Flanagan, vicepresidente del Minnesota, ha sconfitto Craig, deputata della Camera proveniente da un collegio competitivo, e affronterà la candidata repubblicana Michele Tafoya per il seggio lasciato libero dalla senatrice Tina Smith, che si ritira. Il risultato prosegue una serie di vittorie per l’ala progressista del partito, sottolineando al contempo la questione irrisolta se i candidati che hanno successo nelle primarie democratiche possano convincere gli elettori indecisi alle elezioni generali.

L’argomentazione liberale a favore di Flanagan poggia sia sulle politiche sia sull’identità politica. Sostenuta dal Democratic-Farmer-Labor Party dello stato e da esponenti progressisti di primo piano, ha condotto una campagna contro l’influenza delle grandi aziende, ha criticato il presidente Trump e ha invocato alloggi a prezzi accessibili, un sostegno più forte agli agricoltori e la fine della prior authorization nell’assistenza sanitaria. Parlando ai sostenitori, Flanagan ha promesso di combattere “le priorità spregevoli di un’amministrazione che distribuisce sgravi fiscali ai miliardari” offrendo al contempo “alloggi davvero accessibili”. Il suo status di donna nativa di grado più elevato del paese eletta a una carica esecutiva conferisce inoltre alla campagna una dimensione rappresentativa particolare.

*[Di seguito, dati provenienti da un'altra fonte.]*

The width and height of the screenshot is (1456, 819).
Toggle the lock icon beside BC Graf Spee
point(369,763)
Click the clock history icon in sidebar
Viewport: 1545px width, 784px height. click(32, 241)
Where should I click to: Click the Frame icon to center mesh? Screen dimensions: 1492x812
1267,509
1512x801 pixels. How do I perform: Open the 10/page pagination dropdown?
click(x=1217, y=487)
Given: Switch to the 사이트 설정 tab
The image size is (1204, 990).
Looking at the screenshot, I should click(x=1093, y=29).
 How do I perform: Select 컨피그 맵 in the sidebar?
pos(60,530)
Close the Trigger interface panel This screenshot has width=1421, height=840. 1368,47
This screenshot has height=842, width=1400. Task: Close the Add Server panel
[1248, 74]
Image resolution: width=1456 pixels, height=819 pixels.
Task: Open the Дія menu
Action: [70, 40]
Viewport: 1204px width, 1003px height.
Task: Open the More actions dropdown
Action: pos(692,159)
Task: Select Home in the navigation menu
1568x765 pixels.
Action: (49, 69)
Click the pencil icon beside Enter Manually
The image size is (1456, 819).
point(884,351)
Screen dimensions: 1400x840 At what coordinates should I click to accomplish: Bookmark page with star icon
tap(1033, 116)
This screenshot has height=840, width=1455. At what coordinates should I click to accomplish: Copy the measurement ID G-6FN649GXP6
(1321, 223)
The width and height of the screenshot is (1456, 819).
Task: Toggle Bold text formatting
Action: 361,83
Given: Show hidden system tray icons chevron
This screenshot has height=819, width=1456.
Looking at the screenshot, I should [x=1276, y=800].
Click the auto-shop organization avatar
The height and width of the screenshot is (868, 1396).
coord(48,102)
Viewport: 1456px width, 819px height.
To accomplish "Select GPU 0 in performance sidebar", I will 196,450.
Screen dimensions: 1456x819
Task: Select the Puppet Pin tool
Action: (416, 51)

La lettura conservatrice mette l’accento sul rischio strategico. Flanagan ha vinto nonostante il notevole vantaggio finanziario di Craig e un lieve margine nei sondaggi a favore di quest’ultima, ma la sfida ha messo in luce divisioni su immigrazione, Israele e sull’establishment del partito. Craig si è presentata come una democratica pragmatica con esperienza di vittorie in un collegio in bilico, mentre Flanagan ha attaccato il suo voto a favore del Laken Riley Act e ha sostenuto che i legami con l’establishment e la raccolta fondi da grandi donatori rappresentassero la direzione sbagliata per i democratici.

Entrambe le candidate sostenevano cambiamenti all’agenzia Immigration and Customs Enforcement, ma differivano nettamente sul metodo: Flanagan proponeva di smantellare e ricostruire l’agenzia, mentre Craig era favorevole a una riforma del Congresso e a una responsabilità più rigorosa. Questo contrasto si trasferisce ora alle elezioni generali, in cui Flanagan dovrà trasformare una coalizione progressista vincente alle primarie in una maggioranza a livello statale.